▶ **DIRECTIONS**: Return every line of the rows below verbatim.

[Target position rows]
------------------------------------------------
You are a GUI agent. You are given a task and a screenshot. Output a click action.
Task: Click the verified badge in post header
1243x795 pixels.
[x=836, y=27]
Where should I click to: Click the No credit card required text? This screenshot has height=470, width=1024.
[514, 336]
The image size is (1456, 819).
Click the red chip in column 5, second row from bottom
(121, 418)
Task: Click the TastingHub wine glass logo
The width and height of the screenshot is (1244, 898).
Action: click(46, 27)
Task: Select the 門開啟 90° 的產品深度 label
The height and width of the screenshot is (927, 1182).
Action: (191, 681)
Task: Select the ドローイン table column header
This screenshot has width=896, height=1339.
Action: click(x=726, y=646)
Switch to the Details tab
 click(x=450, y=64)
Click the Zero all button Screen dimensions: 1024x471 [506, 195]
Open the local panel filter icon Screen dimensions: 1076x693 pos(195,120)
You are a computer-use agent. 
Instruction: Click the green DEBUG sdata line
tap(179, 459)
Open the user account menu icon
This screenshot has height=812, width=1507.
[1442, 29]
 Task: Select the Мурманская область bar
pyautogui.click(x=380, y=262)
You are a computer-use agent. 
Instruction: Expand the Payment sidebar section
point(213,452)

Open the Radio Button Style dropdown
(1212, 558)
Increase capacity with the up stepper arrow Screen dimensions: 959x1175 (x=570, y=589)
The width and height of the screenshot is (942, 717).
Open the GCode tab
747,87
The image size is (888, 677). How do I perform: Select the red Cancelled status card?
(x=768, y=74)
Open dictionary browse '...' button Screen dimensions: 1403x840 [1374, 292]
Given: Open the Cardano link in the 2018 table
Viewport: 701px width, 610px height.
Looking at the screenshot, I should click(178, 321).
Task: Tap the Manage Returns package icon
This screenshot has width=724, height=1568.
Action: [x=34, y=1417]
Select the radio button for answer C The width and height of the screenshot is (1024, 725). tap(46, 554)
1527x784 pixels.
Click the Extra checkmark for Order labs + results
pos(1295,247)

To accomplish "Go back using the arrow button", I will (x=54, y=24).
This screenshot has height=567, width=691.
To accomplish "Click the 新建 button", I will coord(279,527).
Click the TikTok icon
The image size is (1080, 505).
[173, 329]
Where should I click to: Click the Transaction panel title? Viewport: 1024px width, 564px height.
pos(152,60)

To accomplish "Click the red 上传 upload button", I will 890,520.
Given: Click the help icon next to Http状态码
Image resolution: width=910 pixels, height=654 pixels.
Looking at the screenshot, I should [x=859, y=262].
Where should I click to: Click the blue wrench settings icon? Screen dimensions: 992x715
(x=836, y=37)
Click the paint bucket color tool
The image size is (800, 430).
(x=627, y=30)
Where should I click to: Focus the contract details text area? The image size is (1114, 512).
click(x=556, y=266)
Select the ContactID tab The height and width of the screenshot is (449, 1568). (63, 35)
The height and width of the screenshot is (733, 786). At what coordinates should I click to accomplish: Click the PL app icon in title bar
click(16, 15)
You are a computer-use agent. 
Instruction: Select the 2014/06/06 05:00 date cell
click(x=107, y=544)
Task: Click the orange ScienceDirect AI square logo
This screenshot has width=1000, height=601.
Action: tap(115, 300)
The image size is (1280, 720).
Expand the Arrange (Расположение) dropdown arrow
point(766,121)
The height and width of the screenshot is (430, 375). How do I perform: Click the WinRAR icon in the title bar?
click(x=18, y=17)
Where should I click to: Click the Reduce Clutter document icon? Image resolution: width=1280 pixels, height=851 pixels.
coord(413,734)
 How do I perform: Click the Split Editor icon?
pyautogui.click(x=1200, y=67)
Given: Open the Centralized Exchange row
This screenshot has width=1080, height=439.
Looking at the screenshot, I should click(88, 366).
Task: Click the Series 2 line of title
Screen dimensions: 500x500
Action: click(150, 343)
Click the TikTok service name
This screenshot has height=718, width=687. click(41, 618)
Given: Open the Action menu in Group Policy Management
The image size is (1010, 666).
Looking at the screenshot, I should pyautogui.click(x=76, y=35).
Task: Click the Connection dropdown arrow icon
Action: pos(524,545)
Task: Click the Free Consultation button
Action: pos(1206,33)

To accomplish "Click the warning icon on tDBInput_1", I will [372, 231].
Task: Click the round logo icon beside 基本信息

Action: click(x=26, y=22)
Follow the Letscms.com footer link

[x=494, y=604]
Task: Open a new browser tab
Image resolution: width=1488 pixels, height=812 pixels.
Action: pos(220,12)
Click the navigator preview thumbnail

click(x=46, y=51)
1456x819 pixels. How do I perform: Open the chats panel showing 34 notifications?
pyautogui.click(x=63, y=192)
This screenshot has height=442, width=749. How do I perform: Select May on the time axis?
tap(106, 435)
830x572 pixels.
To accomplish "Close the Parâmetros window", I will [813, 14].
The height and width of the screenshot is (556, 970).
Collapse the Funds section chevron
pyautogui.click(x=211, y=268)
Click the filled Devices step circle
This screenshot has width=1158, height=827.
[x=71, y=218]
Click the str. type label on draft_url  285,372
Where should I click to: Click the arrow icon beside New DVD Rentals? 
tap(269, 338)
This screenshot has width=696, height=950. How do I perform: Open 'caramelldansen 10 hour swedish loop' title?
------------------------------------------------
▶ **THE SOLUTION**:
You are a GUI agent. You are given a task and a screenshot. Output a click action.
Task: Click the verified badge in post header
1243x795 pixels.
[x=836, y=27]
Where should I click to: Click the No credit card required text? This screenshot has height=470, width=1024.
[514, 336]
The image size is (1456, 819).
Click the red chip in column 5, second row from bottom
(121, 418)
Task: Click the TastingHub wine glass logo
The width and height of the screenshot is (1244, 898).
Action: click(46, 27)
Task: Select the 門開啟 90° 的產品深度 label
The height and width of the screenshot is (927, 1182).
Action: (191, 681)
Task: Select the ドローイン table column header
This screenshot has width=896, height=1339.
Action: click(x=726, y=646)
Switch to the Details tab
 click(x=450, y=64)
Click the Zero all button Screen dimensions: 1024x471 [506, 195]
Open the local panel filter icon Screen dimensions: 1076x693 pos(195,120)
You are a computer-use agent. 
Instruction: Click the green DEBUG sdata line
tap(179, 459)
Open the user account menu icon
This screenshot has height=812, width=1507.
[1442, 29]
 Task: Select the Мурманская область bar
pyautogui.click(x=380, y=262)
You are a computer-use agent. 
Instruction: Expand the Payment sidebar section
point(213,452)

Open the Radio Button Style dropdown
(1212, 558)
Increase capacity with the up stepper arrow Screen dimensions: 959x1175 (x=570, y=589)
The width and height of the screenshot is (942, 717).
Open the GCode tab
747,87
The image size is (888, 677). How do I perform: Select the red Cancelled status card?
(x=768, y=74)
Open dictionary browse '...' button Screen dimensions: 1403x840 [1374, 292]
Given: Open the Cardano link in the 2018 table
Viewport: 701px width, 610px height.
Looking at the screenshot, I should click(178, 321).
Task: Tap the Manage Returns package icon
This screenshot has width=724, height=1568.
Action: [x=34, y=1417]
Select the radio button for answer C The width and height of the screenshot is (1024, 725). tap(46, 554)
1527x784 pixels.
Click the Extra checkmark for Order labs + results
pos(1295,247)

To accomplish "Go back using the arrow button", I will (x=54, y=24).
This screenshot has height=567, width=691.
To accomplish "Click the 新建 button", I will coord(279,527).
Click the TikTok icon
The image size is (1080, 505).
[173, 329]
Where should I click to: Click the Transaction panel title? Viewport: 1024px width, 564px height.
pos(152,60)

To accomplish "Click the red 上传 upload button", I will 890,520.
Given: Click the help icon next to Http状态码
Image resolution: width=910 pixels, height=654 pixels.
Looking at the screenshot, I should [x=859, y=262].
Where should I click to: Click the blue wrench settings icon? Screen dimensions: 992x715
(x=836, y=37)
Click the paint bucket color tool
The image size is (800, 430).
(x=627, y=30)
Where should I click to: Focus the contract details text area? The image size is (1114, 512).
click(x=556, y=266)
Select the ContactID tab The height and width of the screenshot is (449, 1568). (63, 35)
The height and width of the screenshot is (733, 786). At what coordinates should I click to accomplish: Click the PL app icon in title bar
click(16, 15)
You are a computer-use agent. 
Instruction: Select the 2014/06/06 05:00 date cell
click(x=107, y=544)
Task: Click the orange ScienceDirect AI square logo
This screenshot has width=1000, height=601.
Action: tap(115, 300)
The image size is (1280, 720).
Expand the Arrange (Расположение) dropdown arrow
point(766,121)
The height and width of the screenshot is (430, 375). How do I perform: Click the WinRAR icon in the title bar?
click(x=18, y=17)
Where should I click to: Click the Reduce Clutter document icon? Image resolution: width=1280 pixels, height=851 pixels.
coord(413,734)
 How do I perform: Click the Split Editor icon?
pyautogui.click(x=1200, y=67)
Given: Open the Centralized Exchange row
This screenshot has width=1080, height=439.
Looking at the screenshot, I should click(88, 366).
Task: Click the Series 2 line of title
Screen dimensions: 500x500
Action: click(150, 343)
Click the TikTok service name
This screenshot has height=718, width=687. click(41, 618)
Given: Open the Action menu in Group Policy Management
The image size is (1010, 666).
Looking at the screenshot, I should pyautogui.click(x=76, y=35).
Task: Click the Connection dropdown arrow icon
Action: pos(524,545)
Task: Click the Free Consultation button
Action: pos(1206,33)

To accomplish "Click the warning icon on tDBInput_1", I will [372, 231].
Task: Click the round logo icon beside 基本信息

Action: click(x=26, y=22)
Follow the Letscms.com footer link

[x=494, y=604]
Task: Open a new browser tab
Image resolution: width=1488 pixels, height=812 pixels.
Action: pos(220,12)
Click the navigator preview thumbnail

click(x=46, y=51)
1456x819 pixels. How do I perform: Open the chats panel showing 34 notifications?
pyautogui.click(x=63, y=192)
This screenshot has height=442, width=749. How do I perform: Select May on the time axis?
tap(106, 435)
830x572 pixels.
To accomplish "Close the Parâmetros window", I will [813, 14].
The height and width of the screenshot is (556, 970).
Collapse the Funds section chevron
pyautogui.click(x=211, y=268)
Click the filled Devices step circle
This screenshot has width=1158, height=827.
[x=71, y=218]
Click the str. type label on draft_url  285,372
Where should I click to: Click the arrow icon beside New DVD Rentals? 
tap(269, 338)
This screenshot has width=696, height=950. How do I perform: Open 'caramelldansen 10 hour swedish loop' title?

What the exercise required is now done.